The Ohio Third Frontier Commission is providing a capital grant for up to $7.6 million in support of the center. “Helping to launch innovative technology in the aviation industry is an important aim of Ohio Third Frontier,” said Ohio Governor Ted Strickland. “This investment underscores the importance of linking Ohio’s educational and industrial research strengths to boost Ohio as an advanced technology leader.”
The fiscal agent for the Ohio Third Frontier grant will be the University of Dayton Research Institute (UDRI). The UDRI researchers will work with GE to develop and deploy cutting-edge computer modeling, simulation, and analysis of advanced, dynamic electric power systems design and controls.
“UDRI is proud to have made a difference by working with GE and the state to attract this center to Ohio,” said John Leland, director of UDRI. “This center will allow us to build on longstanding capabilities in modeling and simulation that may eventually be applied to other complex electrical systems such as smart utility grids and electric vehicles.”
“Electrification in transportation is a growth area,” said Bonneau. “This center will yield system-level benefits so that our customers can more rapidly benefit from this trend in energy management, climate control, radars and sensors, silicon carbide based-power conversion, and electric actuation, to name a few.”

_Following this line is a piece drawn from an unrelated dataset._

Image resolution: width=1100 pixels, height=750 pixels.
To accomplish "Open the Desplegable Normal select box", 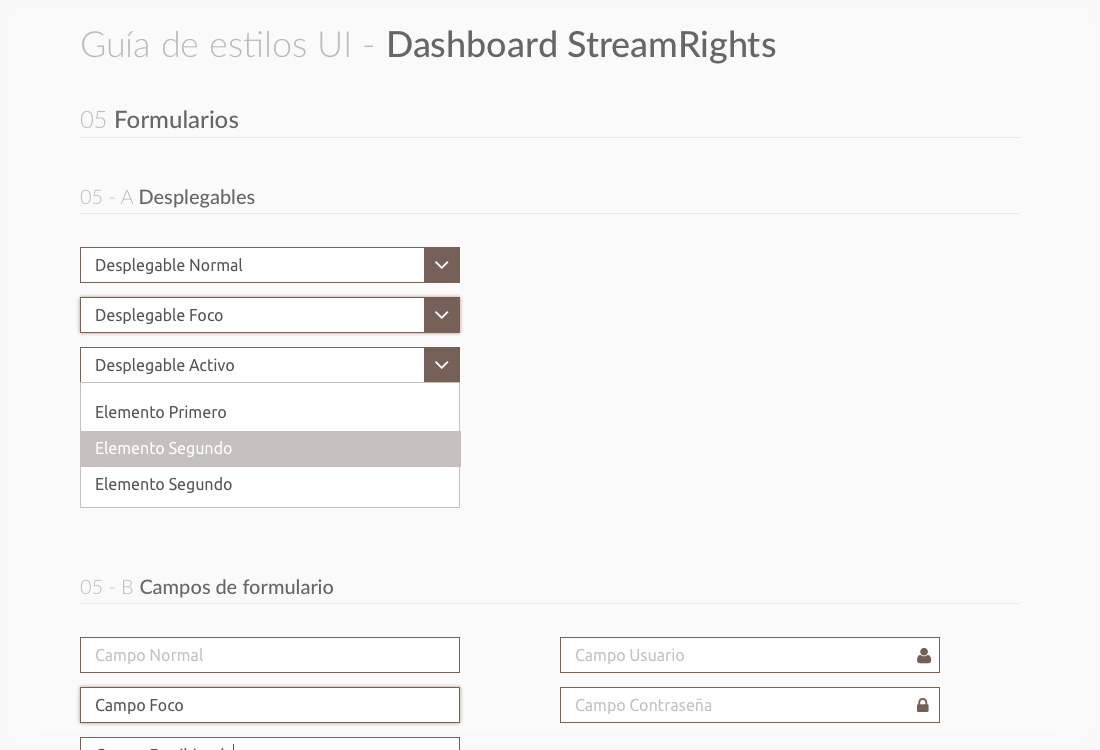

The center will work on advanced electrical power systems research and development in support of hybrid electric ground vehicles, the electrification of naval surface ships and especially in the aviation industry’s MEA technology. GE’s electrical power technology path supports coming generations of commercial air transports, business and regional jets, and strategic and tactical future programs such as the ground combat vehicle, the joint light tactical vehicle, numerous public and proprietary unmanned air vehicles, and the miniaturization effort of electrical power on naval vessels.